Le premier chapitre retrace les origines de Nicolas Baudin à travers son ancêtre, le capitaine marchand Josué Baudin (1693‑1749). L’autrice poursuit avec l’étude de la jeunesse de Nicolas Baudin, qu’elle présente comme un explorateur né. Ce chapitre met également en lumière son frère, Louis Augustin Baudin (1758‑1821), ainsi que ses travaux sur la plante Ayapana. Dans cette partie, Sophie Muffat insiste également sur la course effrénée de Nicolas Baudin pour obtenir une promotion d’officier naval, une course qui restera sans succès.
Dans un second chapitre, l’autrice s’attache à révéler le rôle de Nicolas Baudin dans la guerre d’Amérique (19). En duo avec l’armateur Jean Peltier Dudoyer (1734–1803), Baudin prend le parti des Américains. Il cherche surtout à tirer profit du conflit, à travers le commerce avec les »insurgents«. L’autrice évoque les nombreuses lettres échangées entre Baudin et Benjamin Franklin (1706–1790) concernant les avantages du commerce avec l’île de Ré. Ici, il s’agit de suivre la promotion de Baudin en tant que »lieutenant auxiliaire« pour la France et ses nombreuses campagnes au nom des Américains contre les Britanniques. Malheureusement, celles-ci ne sont pas heureuses. Après avoir été fait prisonnier à deux reprises, il devient »capitaine marchand«. Jusqu’en 1785, ses navires redistribuent des cargaisons entre la Nouvelle-Orléans, Saint-Domingue et le Cap-Français (24).
Le troisième chapitre offre une histoire de Nicolas Baudin et de ses collections naturalistes. Cet engouement pour l’histoire naturelle chez Baudin débute au service de l’Autriche (29–33). Au Cap‑Français, Nicolas Baudin est sensibilisé aux pratiques naturalistes par les botanistes autrichiens: Franz Boos (1753‑1832) et Georges Scholl (1751–1831). Mandaté par l’empereur Joseph II (1741‑1790) pour réunir une collection, Boos s’appuie sur Baudin pour ramener en Europe une partie des spécimens. Véritable réussite, le retour de cette collection conduit Baudin à se mettre au service de Joseph II. Ici, l’autrice évoque deux expéditions scientifiques confiées par l’Autriche au capitaine Baudin, notamment son voyage vers la Chine à bord de La Jardinière (1789–1791). Contre vents et marées, Baudin parvient alors à sauver les cargaisons de ses voyages, c’est‑à‑dire »les échantillons des collections et les 185 esclaves« (33).

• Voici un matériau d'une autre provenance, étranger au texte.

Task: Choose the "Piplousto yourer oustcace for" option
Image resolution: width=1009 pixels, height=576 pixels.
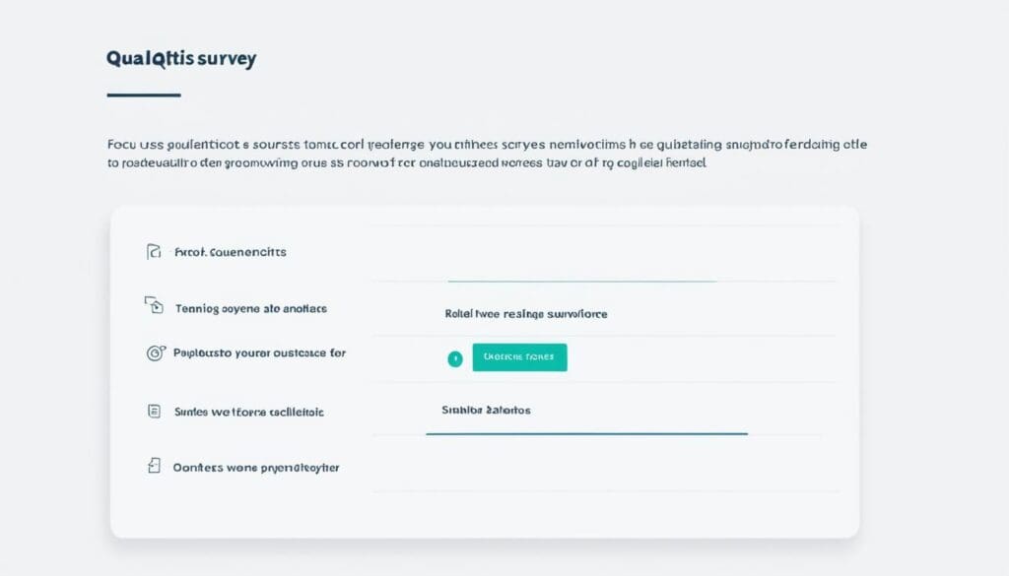Action: [x=259, y=352]
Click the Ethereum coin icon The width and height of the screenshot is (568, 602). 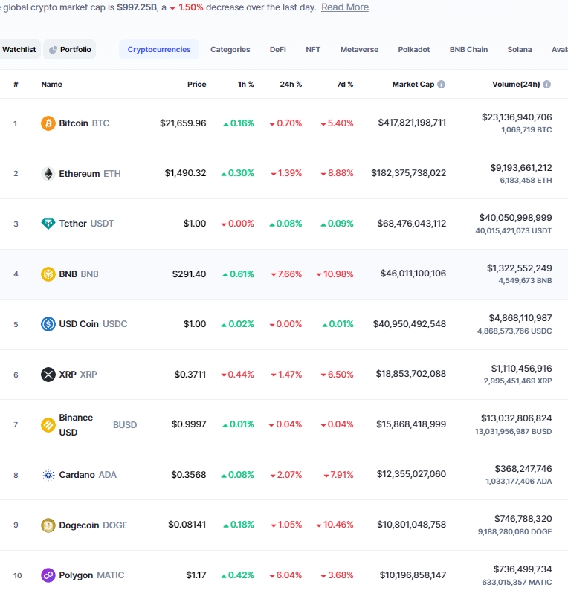48,173
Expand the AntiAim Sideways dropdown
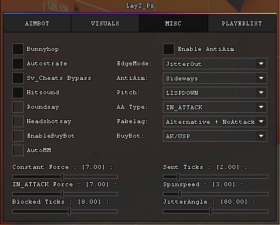The image size is (280, 225). 215,78
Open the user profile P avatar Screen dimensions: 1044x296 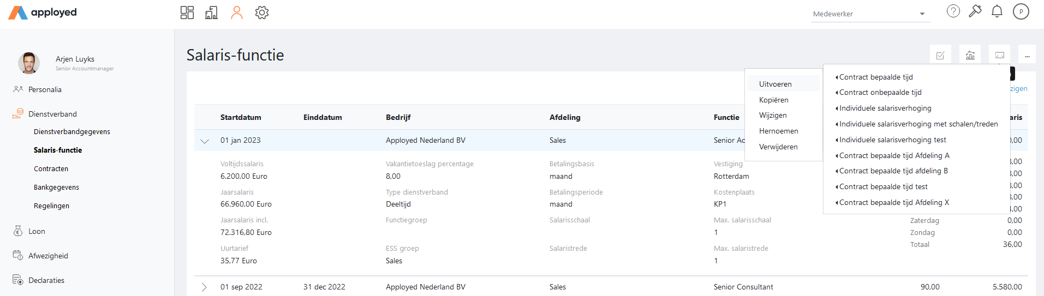[x=1021, y=11]
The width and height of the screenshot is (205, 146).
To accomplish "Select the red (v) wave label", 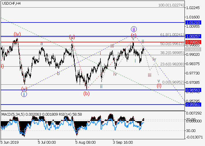I will 24,88.
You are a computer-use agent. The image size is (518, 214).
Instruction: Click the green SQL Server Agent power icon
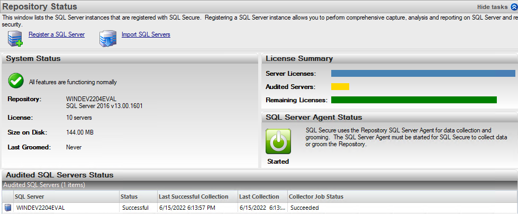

Le quatrième volet développe aussi la »passion naturaliste« de Nicolas Baudin sur La Belle Angélique (37–74). Ce chapitre s’ouvre sur les négociations entre Baudin et le Muséum d’histoire naturelle de Paris pour un projet visant à enrichir les collections de l’institution. Ces négociations conduisent à l’organisation et au financement par le Directoire d’une expédition aux Caraïbes, dont Baudin est le commandant en chef. Les »trois mois de préparatifs« sont ensuite abordés. L’ensemble du matériel indispensable à la construction de savoirs naturalistes est énuméré. L’implication du Muséum est également développée, notamment par la promulgation d’instructions et la nomination des scientifiques de l’expédition. Enfin, Sophie Muffat traite du voyage et de ses conditions, en particulier le manque de vivres et de financement lors de ce périple. Du Havre jusqu’à Porto Rico, toutes les escales et les récoltes de spécimens sont évoquées. À Porto Rico, l’immense collection de La Belle Angélique se compose de plus de 15 000 échantillons (73). Triomphant à son retour en 1798, Baudin est en »route pour la gloire«.
Les chapitres cinq, six et sept se consacrent au devenir de Baudin en tant que »capitaine de vaisseau« (75–77). Promu à ce grade par le ministre de la Marine, Baudin planifie une nouvelle circumnavigation vers la Nouvelle-Hollande, l’Australie actuelle. Cette expédition lui est confiée par le consul Napoléon Bonaparte et Joséphine de Beauharnais, dont l’intérêt pour les savoirs naturalistes est certain. Les instructions scientifiques du voyage sont alors fournies par des institutions savantes comme la Société des observateurs de l’homme. Les derniers chapitres traitent donc du déroulement du voyage, c’est-à-dire des préparatifs et des conditions de vie à bord (84–98). Confronté aux désertions et aux mutineries, Baudin est très affaibli et meurt à l’île de France (Maurice). Sa figure est ternie et condamnée à l’oubli (101‑103). L’autrice évoque aussi les rivalités politico-savantes entre le voyage de Baudin et celui de l’anglais Matthew Flinders. Elle s’intéresse enfin au voyage de retour de l’immense collection de cette expédition.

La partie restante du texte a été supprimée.